• **WHAT THE TASK REQUIRES**: Present the lines below again, exactly as they stand.

• **SOURCE INFORMATION**:

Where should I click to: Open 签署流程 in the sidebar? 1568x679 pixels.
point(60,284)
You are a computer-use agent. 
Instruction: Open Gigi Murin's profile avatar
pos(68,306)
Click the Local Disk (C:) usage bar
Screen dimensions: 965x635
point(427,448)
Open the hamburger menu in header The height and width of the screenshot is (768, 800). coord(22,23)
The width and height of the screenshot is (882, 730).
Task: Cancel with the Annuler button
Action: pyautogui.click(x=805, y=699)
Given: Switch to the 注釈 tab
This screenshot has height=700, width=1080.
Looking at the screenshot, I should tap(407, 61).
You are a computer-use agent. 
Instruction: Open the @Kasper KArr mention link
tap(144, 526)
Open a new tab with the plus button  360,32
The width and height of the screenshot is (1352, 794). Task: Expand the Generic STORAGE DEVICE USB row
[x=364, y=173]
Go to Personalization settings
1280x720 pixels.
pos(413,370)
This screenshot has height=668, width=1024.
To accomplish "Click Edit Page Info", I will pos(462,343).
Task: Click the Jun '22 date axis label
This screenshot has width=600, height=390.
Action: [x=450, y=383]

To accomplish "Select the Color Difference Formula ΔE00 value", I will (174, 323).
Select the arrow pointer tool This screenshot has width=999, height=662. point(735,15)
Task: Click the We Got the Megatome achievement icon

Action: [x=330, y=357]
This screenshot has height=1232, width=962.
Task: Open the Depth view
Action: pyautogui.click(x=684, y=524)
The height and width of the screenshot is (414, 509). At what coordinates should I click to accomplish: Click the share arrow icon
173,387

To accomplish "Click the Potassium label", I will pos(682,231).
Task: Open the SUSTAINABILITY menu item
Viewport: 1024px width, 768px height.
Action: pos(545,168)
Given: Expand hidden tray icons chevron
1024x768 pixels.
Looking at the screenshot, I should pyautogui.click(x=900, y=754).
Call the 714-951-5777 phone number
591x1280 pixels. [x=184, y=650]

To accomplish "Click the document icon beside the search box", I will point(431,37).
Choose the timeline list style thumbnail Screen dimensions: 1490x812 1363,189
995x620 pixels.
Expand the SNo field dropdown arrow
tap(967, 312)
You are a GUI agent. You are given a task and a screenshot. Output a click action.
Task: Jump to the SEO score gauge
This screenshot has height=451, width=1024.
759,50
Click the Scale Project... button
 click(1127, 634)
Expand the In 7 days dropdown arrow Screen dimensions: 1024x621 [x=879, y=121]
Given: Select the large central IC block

• **RESULT BELOW**:
Where should I click to: Open 签署流程 in the sidebar? 1568x679 pixels.
point(60,284)
You are a computer-use agent. 
Instruction: Open Gigi Murin's profile avatar
pos(68,306)
Click the Local Disk (C:) usage bar
Screen dimensions: 965x635
point(427,448)
Open the hamburger menu in header The height and width of the screenshot is (768, 800). coord(22,23)
The width and height of the screenshot is (882, 730).
Task: Cancel with the Annuler button
Action: pyautogui.click(x=805, y=699)
Given: Switch to the 注釈 tab
This screenshot has height=700, width=1080.
Looking at the screenshot, I should tap(407, 61).
You are a computer-use agent. 
Instruction: Open the @Kasper KArr mention link
tap(144, 526)
Open a new tab with the plus button  360,32
The width and height of the screenshot is (1352, 794). Task: Expand the Generic STORAGE DEVICE USB row
[x=364, y=173]
Go to Personalization settings
1280x720 pixels.
pos(413,370)
This screenshot has height=668, width=1024.
To accomplish "Click Edit Page Info", I will pos(462,343).
Task: Click the Jun '22 date axis label
This screenshot has width=600, height=390.
Action: [x=450, y=383]

To accomplish "Select the Color Difference Formula ΔE00 value", I will (174, 323).
Select the arrow pointer tool This screenshot has width=999, height=662. point(735,15)
Task: Click the We Got the Megatome achievement icon

Action: [x=330, y=357]
This screenshot has height=1232, width=962.
Task: Open the Depth view
Action: pyautogui.click(x=684, y=524)
The height and width of the screenshot is (414, 509). At what coordinates should I click to accomplish: Click the share arrow icon
173,387

To accomplish "Click the Potassium label", I will pos(682,231).
Task: Open the SUSTAINABILITY menu item
Viewport: 1024px width, 768px height.
Action: pos(545,168)
Given: Expand hidden tray icons chevron
1024x768 pixels.
Looking at the screenshot, I should pyautogui.click(x=900, y=754).
Call the 714-951-5777 phone number
591x1280 pixels. [x=184, y=650]

To accomplish "Click the document icon beside the search box", I will point(431,37).
Choose the timeline list style thumbnail Screen dimensions: 1490x812 1363,189
995x620 pixels.
Expand the SNo field dropdown arrow
tap(967, 312)
You are a GUI agent. You are given a task and a screenshot. Output a click action.
Task: Jump to the SEO score gauge
This screenshot has height=451, width=1024.
759,50
Click the Scale Project... button
 click(1127, 634)
Expand the In 7 days dropdown arrow Screen dimensions: 1024x621 [x=879, y=121]
Given: Select the large central IC block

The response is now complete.